> [WHAT IS BEING ASKED] What lines of the data hold the string "computer"? Copy them all.

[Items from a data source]
________________________

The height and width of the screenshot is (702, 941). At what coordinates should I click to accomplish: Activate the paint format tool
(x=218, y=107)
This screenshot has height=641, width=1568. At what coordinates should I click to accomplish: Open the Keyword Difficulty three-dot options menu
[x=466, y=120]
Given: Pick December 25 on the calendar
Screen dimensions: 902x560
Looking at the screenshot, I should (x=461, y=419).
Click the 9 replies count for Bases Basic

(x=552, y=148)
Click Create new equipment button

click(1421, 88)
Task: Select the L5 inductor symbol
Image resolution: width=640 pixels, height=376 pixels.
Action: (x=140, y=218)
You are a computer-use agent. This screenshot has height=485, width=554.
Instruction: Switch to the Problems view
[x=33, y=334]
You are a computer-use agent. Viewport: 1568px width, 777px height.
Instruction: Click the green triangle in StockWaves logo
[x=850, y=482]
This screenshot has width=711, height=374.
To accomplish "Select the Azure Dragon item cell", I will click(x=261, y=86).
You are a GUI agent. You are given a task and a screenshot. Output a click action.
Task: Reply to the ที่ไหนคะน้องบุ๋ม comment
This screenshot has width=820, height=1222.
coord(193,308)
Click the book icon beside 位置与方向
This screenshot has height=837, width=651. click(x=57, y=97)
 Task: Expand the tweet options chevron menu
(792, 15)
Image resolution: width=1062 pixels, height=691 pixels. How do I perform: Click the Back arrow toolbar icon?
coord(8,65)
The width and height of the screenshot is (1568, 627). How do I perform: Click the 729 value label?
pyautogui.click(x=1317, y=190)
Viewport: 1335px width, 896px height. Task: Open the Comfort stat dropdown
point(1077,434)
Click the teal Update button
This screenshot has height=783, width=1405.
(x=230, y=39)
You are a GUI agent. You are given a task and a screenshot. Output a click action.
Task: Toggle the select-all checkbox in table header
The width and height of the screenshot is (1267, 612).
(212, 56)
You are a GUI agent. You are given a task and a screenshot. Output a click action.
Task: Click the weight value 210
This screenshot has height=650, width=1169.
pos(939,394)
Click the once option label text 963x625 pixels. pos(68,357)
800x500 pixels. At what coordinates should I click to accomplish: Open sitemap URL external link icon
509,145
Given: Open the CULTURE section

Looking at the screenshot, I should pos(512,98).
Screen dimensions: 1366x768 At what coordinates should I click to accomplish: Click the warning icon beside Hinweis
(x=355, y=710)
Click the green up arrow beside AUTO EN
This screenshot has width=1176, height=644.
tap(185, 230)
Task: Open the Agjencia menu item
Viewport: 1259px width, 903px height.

________________________

> [SOLUTION TO THIS PROBLEM]
You are a computer-use agent. This screenshot has height=485, width=554.
You are a computer-use agent. Viewport: 1568px width, 777px height.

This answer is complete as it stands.